(TASK DIRECTIONS) Send back all of the data, word for word.

(Collected data)
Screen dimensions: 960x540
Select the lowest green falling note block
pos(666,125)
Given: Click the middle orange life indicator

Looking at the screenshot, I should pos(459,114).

(TASK RESPONSE)
Screen dimensions: 960x540
Select the lowest green falling note block
pos(666,125)
Given: Click the middle orange life indicator

Looking at the screenshot, I should pos(459,114).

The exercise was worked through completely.